Trauma recovery is not linear and cannot be rushed. The pace of this work is always determined by what your nervous system can safely hold and never by a fixed schedule or external pressure from us.
What to Expect
Entering trauma therapy for the first time
- You will not be asked to relive the trauma in the first session
The first session is about your current life, your current symptoms, and beginning to build the safety and trust that trauma work requires. We move toward the material only when it is genuinely safe to do so. - You are always in control of what we explore and when
Nothing in trauma therapy is done to you. You set the pace. You can slow down, stop, or redirect at any point – and doing so is respected completely. - Symptoms may temporarily increase before they reduce
Beginning trauma work can initially stir things up and this is normal and expected.
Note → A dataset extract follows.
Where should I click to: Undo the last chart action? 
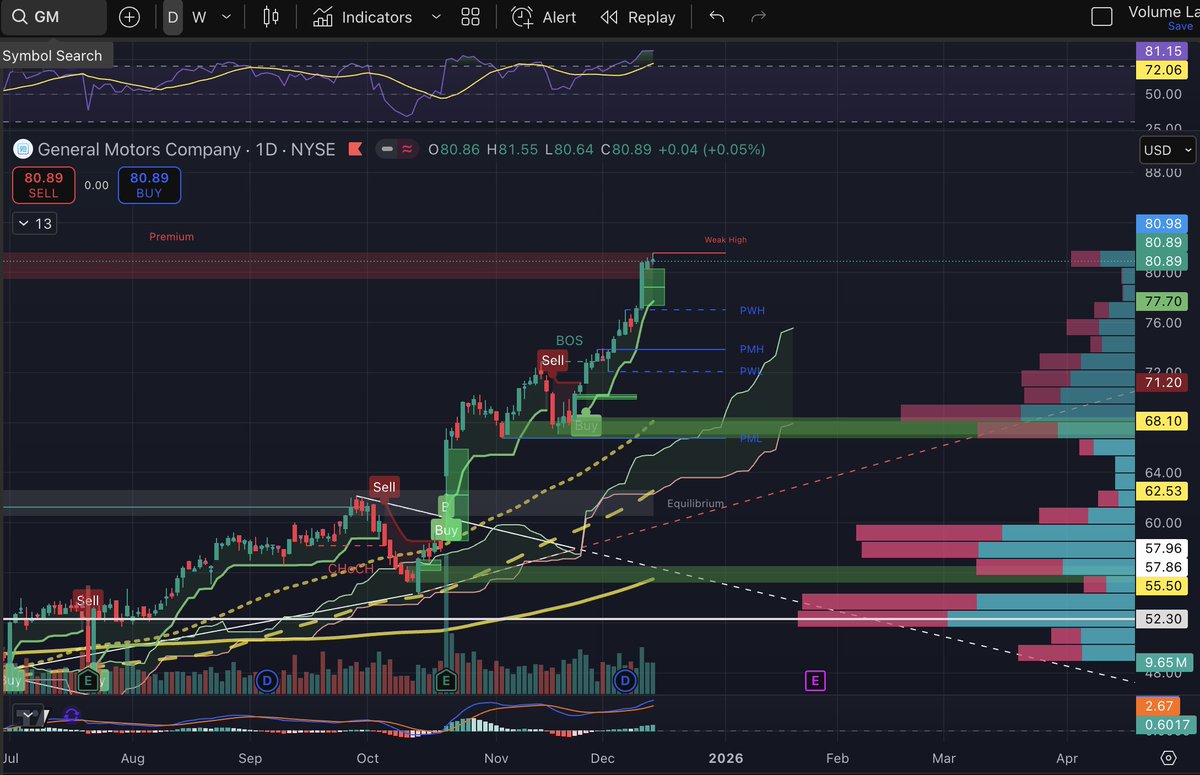click(716, 17)
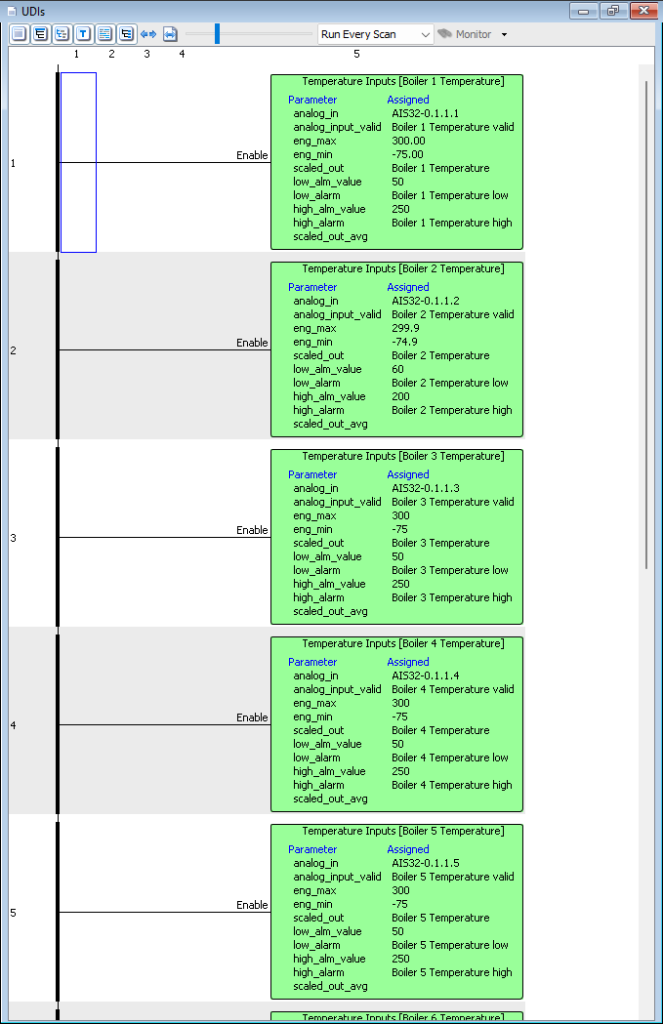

We manage this carefully, and we will prepare you for it honestly before we begin deeper work. - Meaningful relief is possible, and common
PTSD responds well to evidence-based treatment. Most women experience significant reduction in symptoms, improved daily functioning, and a restored sense of safety within the course of therapy. - Online
Online sessions are fully appropriate for trauma work and are preferred by many women, particularly those for whom physical travel adds stress, or who need the safety of their own environment to do this work.